Action item -
Print exactly what appears from the line containing "Task: Open the" through the final line of the data below, pictures excluded.
========================================
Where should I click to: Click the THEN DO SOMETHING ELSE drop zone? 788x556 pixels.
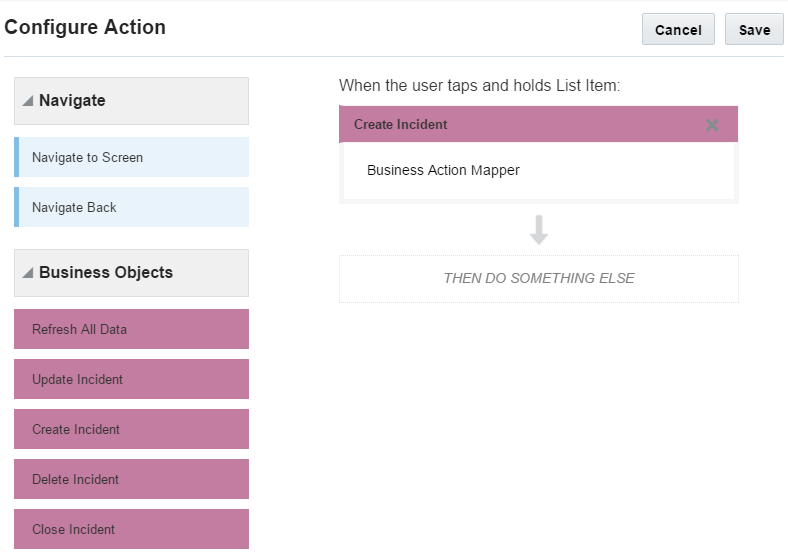click(x=538, y=278)
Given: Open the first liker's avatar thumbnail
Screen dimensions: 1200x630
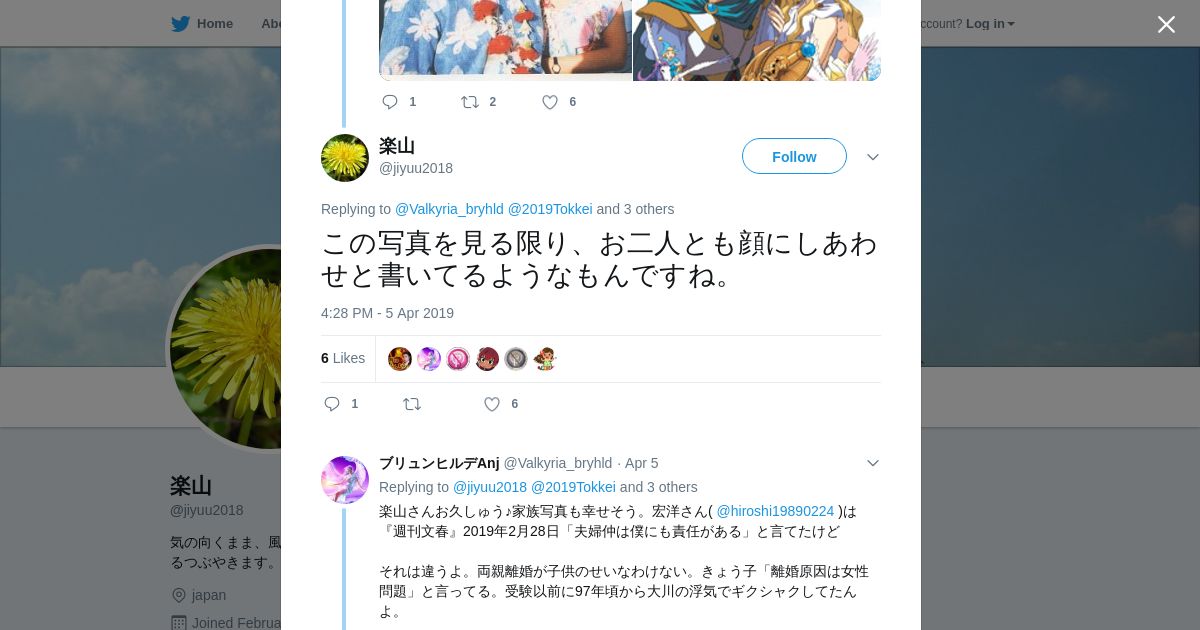Looking at the screenshot, I should 400,359.
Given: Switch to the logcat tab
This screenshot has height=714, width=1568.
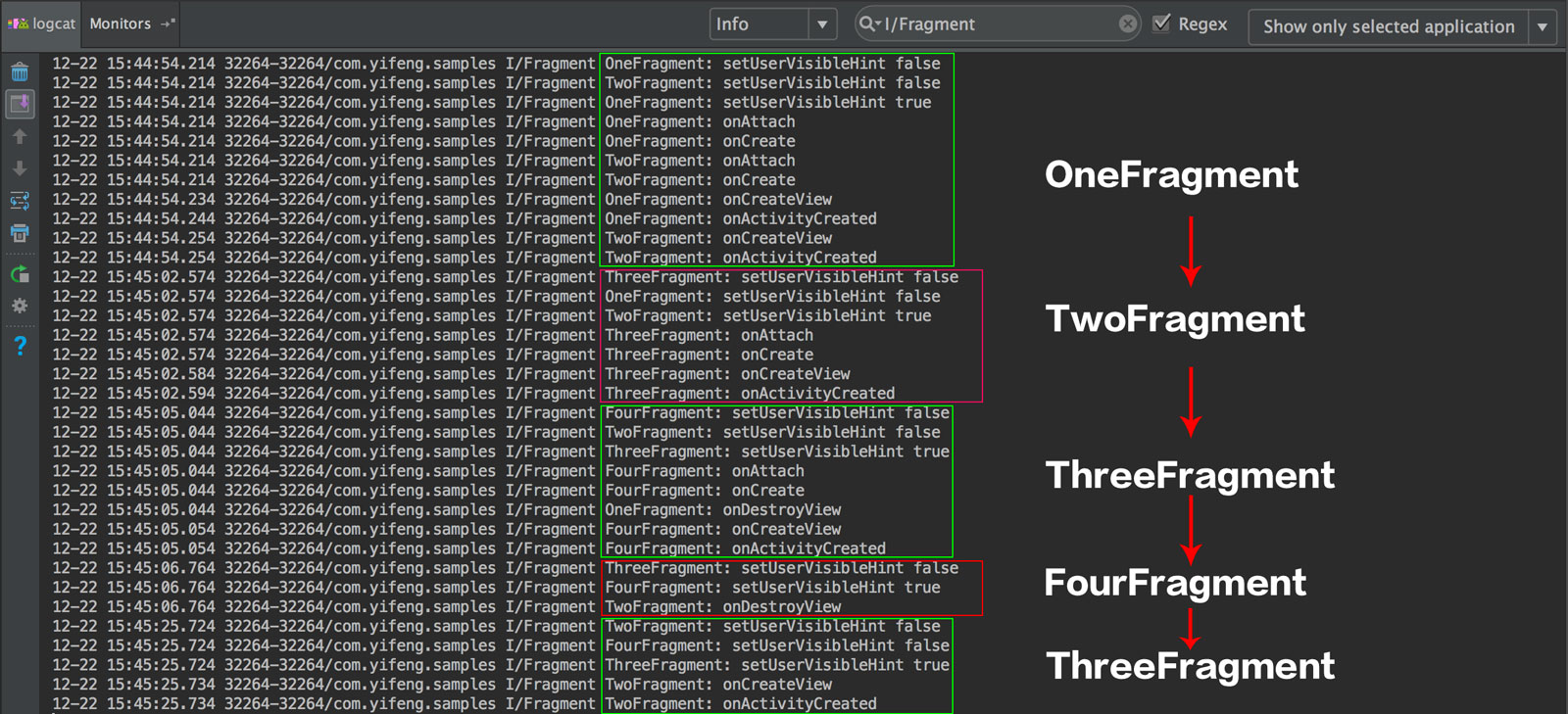Looking at the screenshot, I should pyautogui.click(x=41, y=24).
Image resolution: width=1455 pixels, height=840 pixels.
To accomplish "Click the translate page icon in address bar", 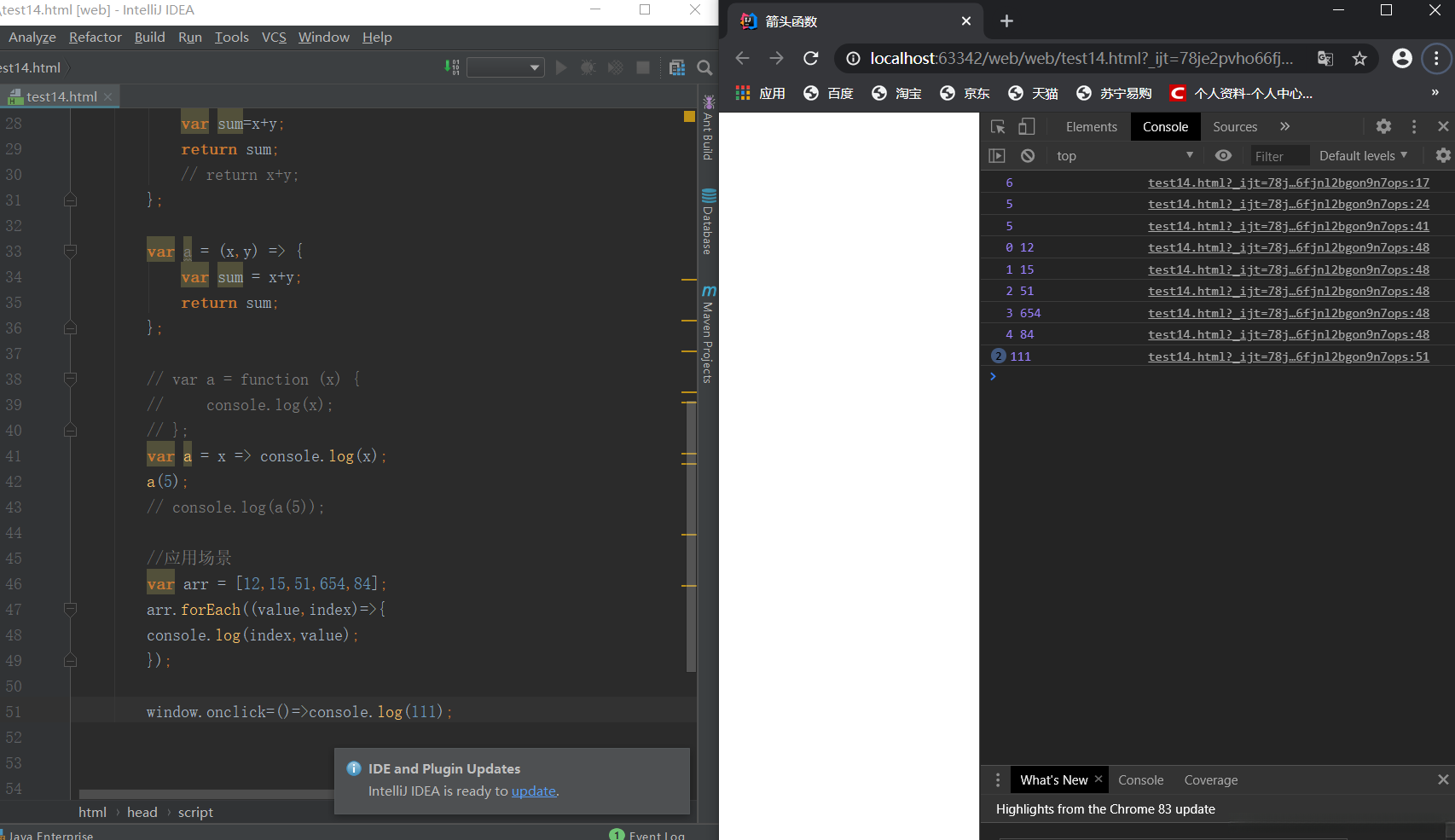I will pos(1325,58).
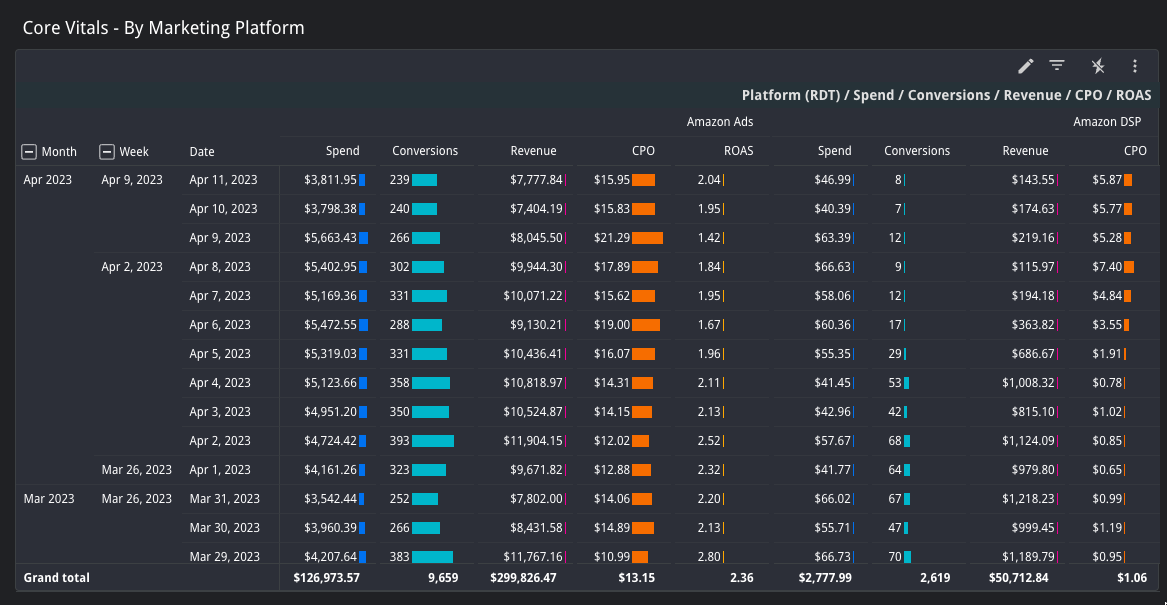
Task: Click the orange $21.29 CPO bar
Action: [647, 238]
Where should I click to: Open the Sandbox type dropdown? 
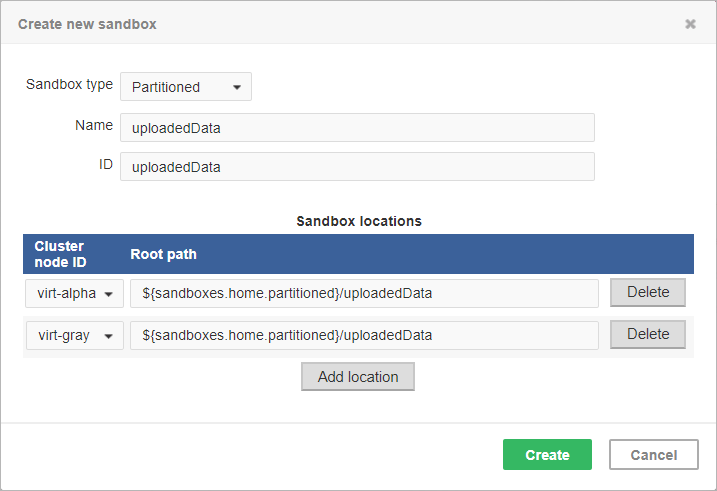186,87
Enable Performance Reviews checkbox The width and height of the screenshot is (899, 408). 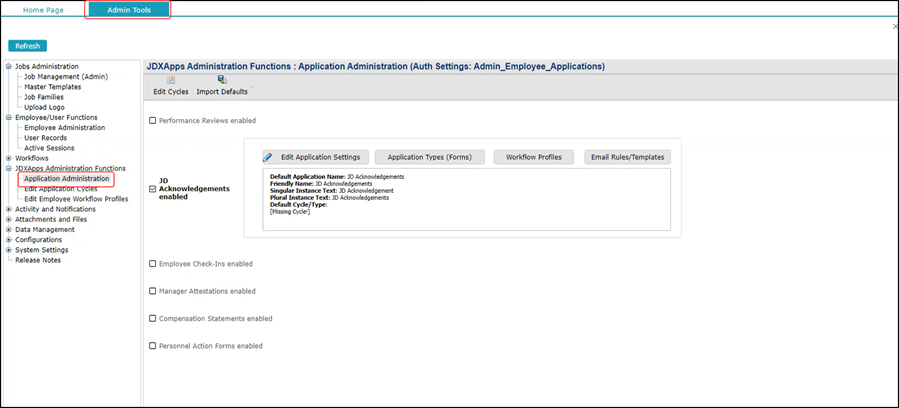pyautogui.click(x=152, y=120)
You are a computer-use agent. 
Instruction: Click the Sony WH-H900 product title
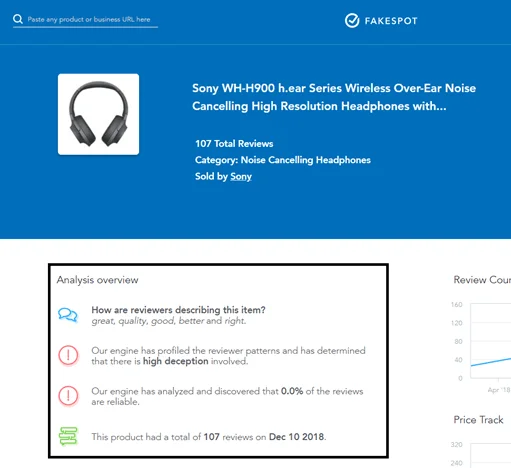tap(334, 97)
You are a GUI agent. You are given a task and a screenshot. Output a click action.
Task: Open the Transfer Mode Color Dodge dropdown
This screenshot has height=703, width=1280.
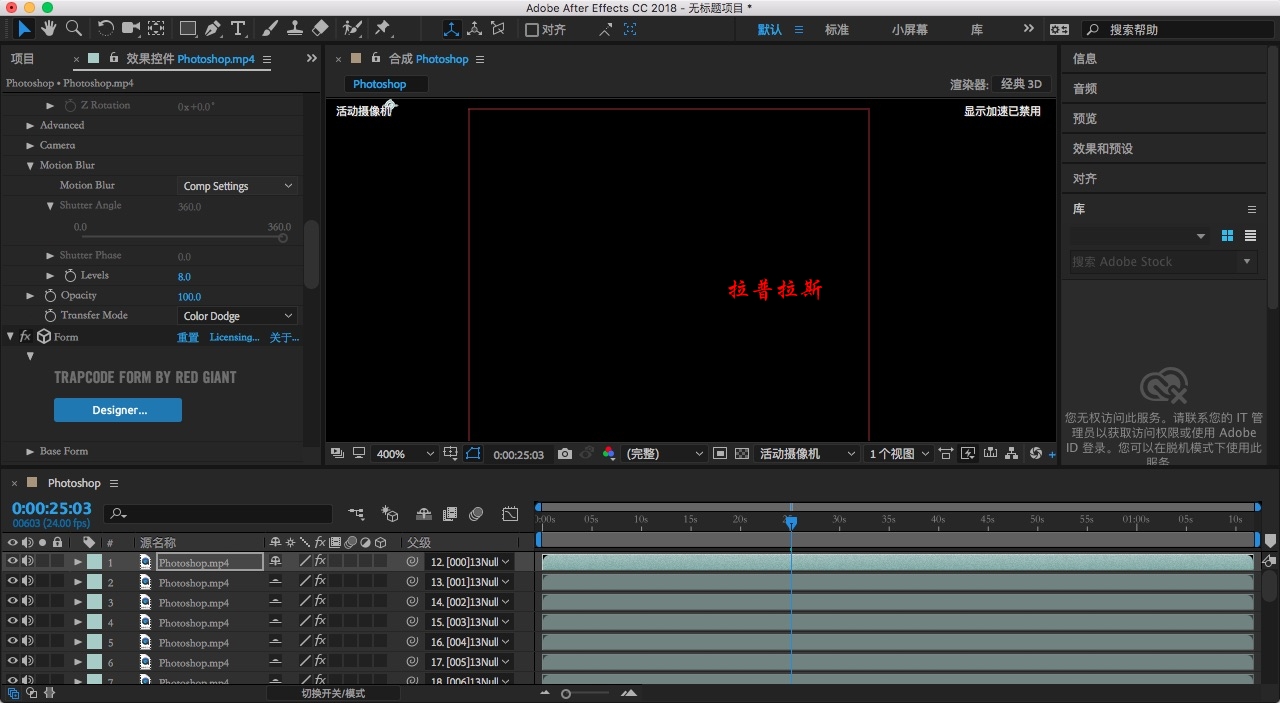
========================================
Finished exercise -
Task: Open the Transfer Mode Color Dodge dropdown
This screenshot has height=703, width=1280.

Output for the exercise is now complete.